There are two remarkable things about the no-fault divorce bill approved in principle by the House of Commons last Tuesday. The first is that, with hardly anyone objecting or even noticing, MPs endorsed reforms that have been resisted by successive governments for more than 50 years. And the second was that, while the governing party was supposedly preoccupied with Brexit and choosing a new prime minister, parliament found the time to deal with such far-reaching social changes.
Not that much time was needed. MPs gave the Divorce, Dissolution and Separation Bill an unopposed second reading after less than two hours’ debate. Its Commons committee stage will be completed before the end of this week.
Because the bill has gone largely unreported, it is probably worth summarising what it does. We all remember from law school that, since 1971, the sole ground for divorce has been the irretrievable breakdown of marriage. And whether we studied the original Divorce Reform Act 1969 or its successor the Matrimonial Causes Act 1973, we learned that irretrievable breakdown had to be proved by establishing at least one of five ‘facts’, memorably listed in the relevant subsection as (a) for adultery, (b) for behaviour, and so on. These requirements tried to reconcile the two aims of the Law Commission’s recommendations in 1966 – that divorce law should buttress the stability of marriage while enabling its empty legal shell to be destroyed with minimum bitterness.
But that was not how it worked out. Contrary to expectations, most divorces were not based on two years’ separation with consent. It was quicker, and easier, for spouses to rely on the fault-based facts. Nearly 60% of divorces in England and Wales are now granted on the basis of behaviour or adultery, 10 times more than in France or Scotland. This has led to confusion, bitterness and hypocrisy.

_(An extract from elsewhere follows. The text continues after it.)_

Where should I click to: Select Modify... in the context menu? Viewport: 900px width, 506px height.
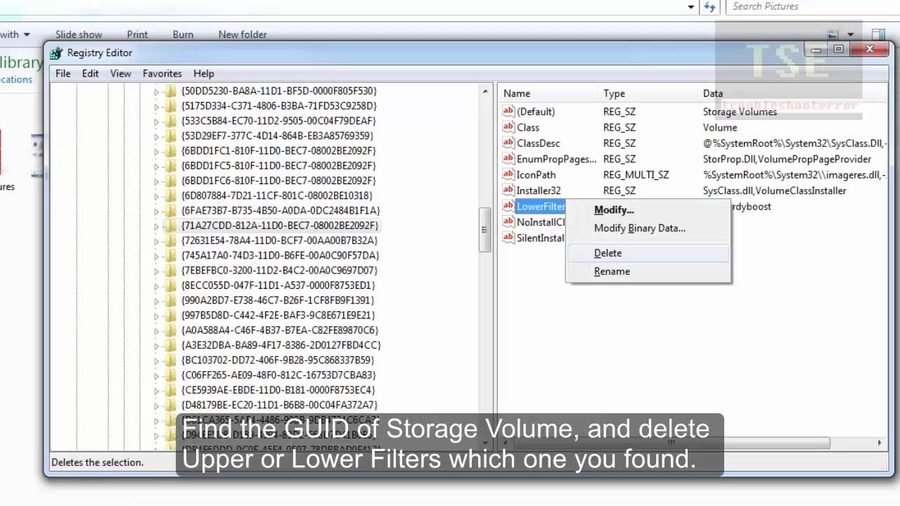(614, 210)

So the five facts will go. Spouses will simply click an online application to indicate that their marriage has broken down irretrievably. The court must take that statement to be conclusive evidence. Applicants will have to wait at least 20 weeks from the date of application before they can ask for a conditional divorce order, which is longer than it usually takes at the moment. After another six weeks, though, that order can be made final.
That means the whole process will normally take at least six months – though it will still not be possible to seek a divorce during the first year of marriage. Justice secretary David Gauke told MPs that ‘the need to confirm to the court that it may make the conditional order, and to apply to the court for the final order, means that… the decision to divorce is a considered one, with opportunities for a change of heart right up to the last moment’.
Note the new terminology – shorn of its ecclesiastical origins and borrowed from civil partnership law. No longer will there be petitioners, decrees nisi and decrees absolute. Another symbolic change is that it will be possible – though certainly not compulsory – for a divorce application to be made by both parties to a marriage. The bill makes parallel changes to the law governing judicial separation and the dissolution of civil partnerships. But there are no changes to the financial consequences of divorce or the arrangements for children.
‘It is time to end the blame game,’ Gauke said. But there is no doubt that the justice secretary is replacing it with divorce on demand. Fiona Bruce, a solicitor and Conservative MP for Congleton, said the bill would ‘allow one party to walk away from the most important commitment they are likely to have made in their lifetime, without giving any reason at all and without their spouse being able meaningfully to object to their decision to do so’. The bill would weaken family relationships, she thought, reducing the rate of marriage and the stability it gives children. She wanted the government to promote reconciliation by providing better mediation services.
These are admirable sentiments. But, as other MPs told Bruce, preserving the current divorce law will do nothing to strengthen the institution of marriage. The law can give a lead to society but there are limits to its reach.
It is less than a year since Tini Owens lost her appeal to the Supreme Court against the refusal of the courts to grant her a divorce. Her husband argued successfully that he had not behaved in such a way that she could not reasonably be expected to live with him. Despite pleas from the justices, there seemed little chance that parliament would change the law before next February – when Owens can seek a divorce on the basis of five years’ separation. Perhaps she will not now have to wait quite so long after all.